-- START OF The input --

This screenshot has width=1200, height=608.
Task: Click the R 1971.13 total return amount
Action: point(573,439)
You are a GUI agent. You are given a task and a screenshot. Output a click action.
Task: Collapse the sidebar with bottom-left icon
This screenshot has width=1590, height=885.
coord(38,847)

-- END OF The input --
-- START OF The input --

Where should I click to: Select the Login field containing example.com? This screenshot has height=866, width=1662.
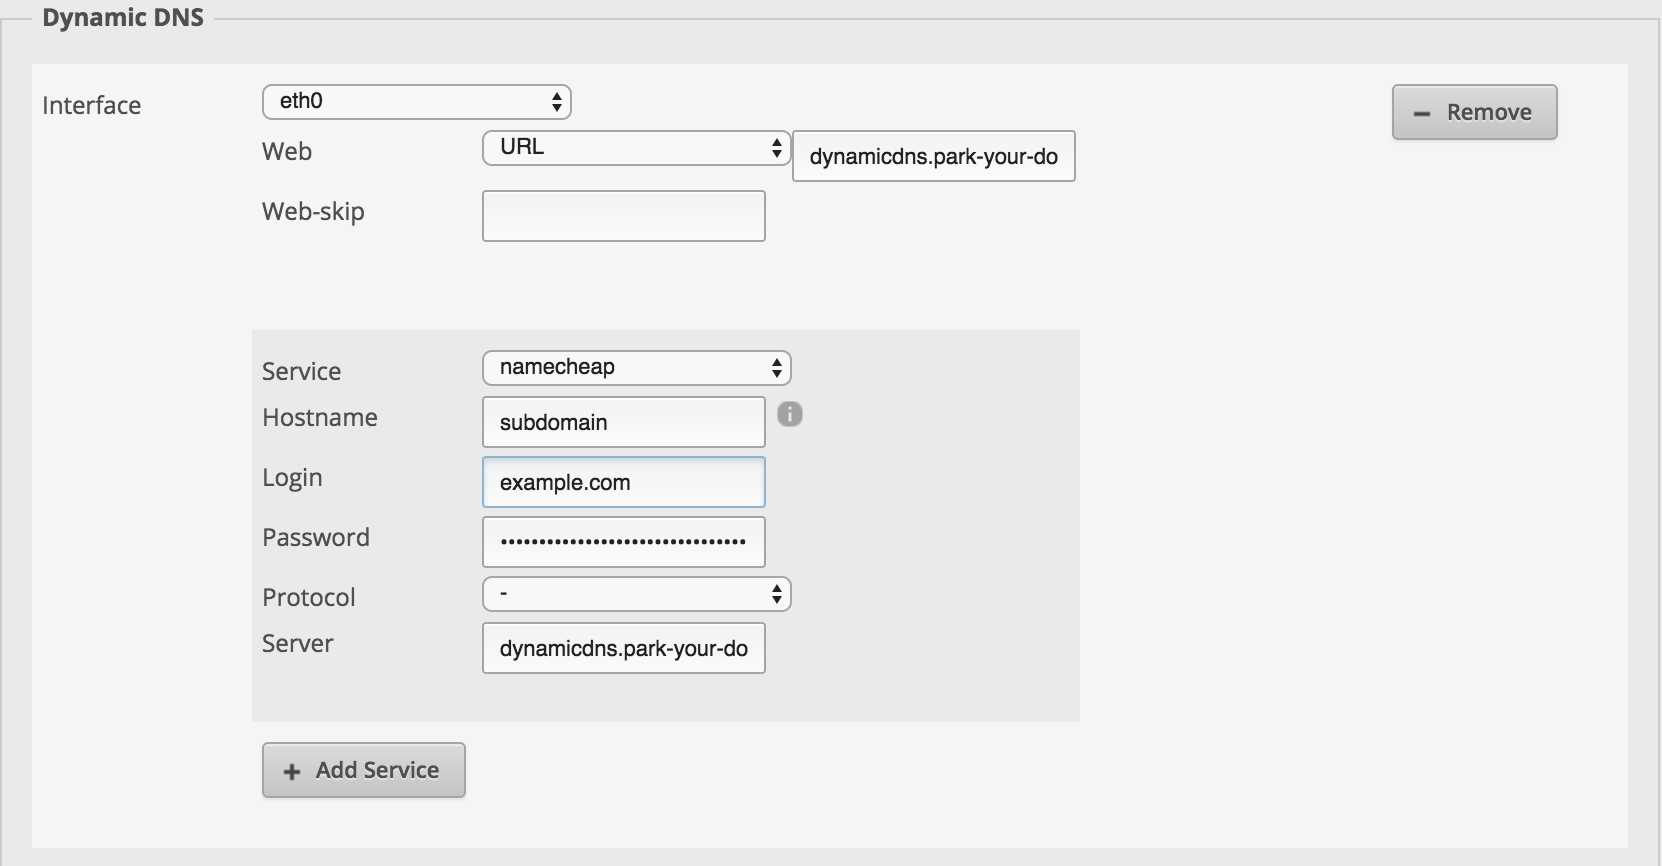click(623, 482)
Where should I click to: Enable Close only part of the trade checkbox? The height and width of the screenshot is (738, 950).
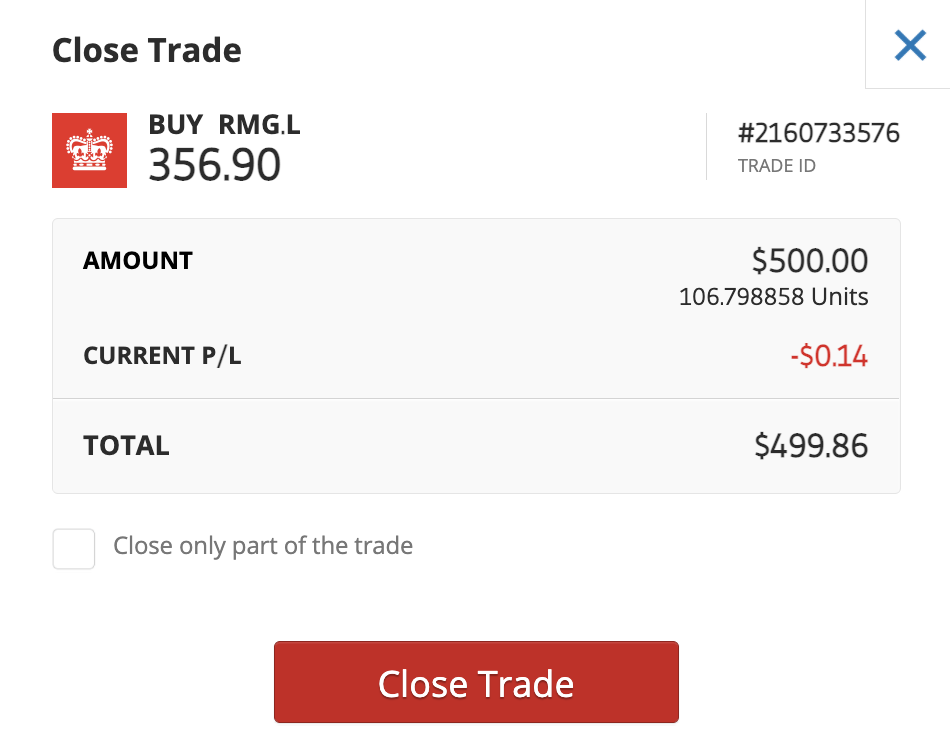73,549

-- END OF The input --
-- START OF The input --

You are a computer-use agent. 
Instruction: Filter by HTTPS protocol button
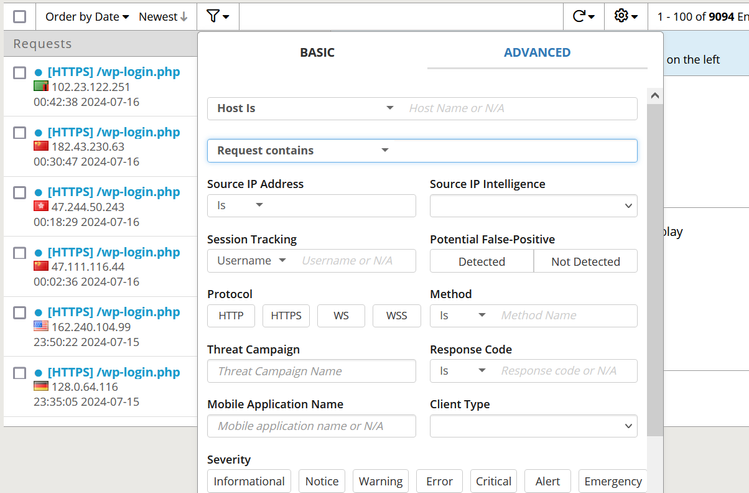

-- END OF The input --

**What to do**
Print the listing verbatim from the line with "You are a GUI" to the line with "coord(38,847)", including both of those lines and no others.

**Result of this task**
You are a GUI agent. You are given a task and a screenshot. Output a click action.
Task: Collapse the sidebar with bottom-left icon
This screenshot has width=1590, height=885.
coord(38,847)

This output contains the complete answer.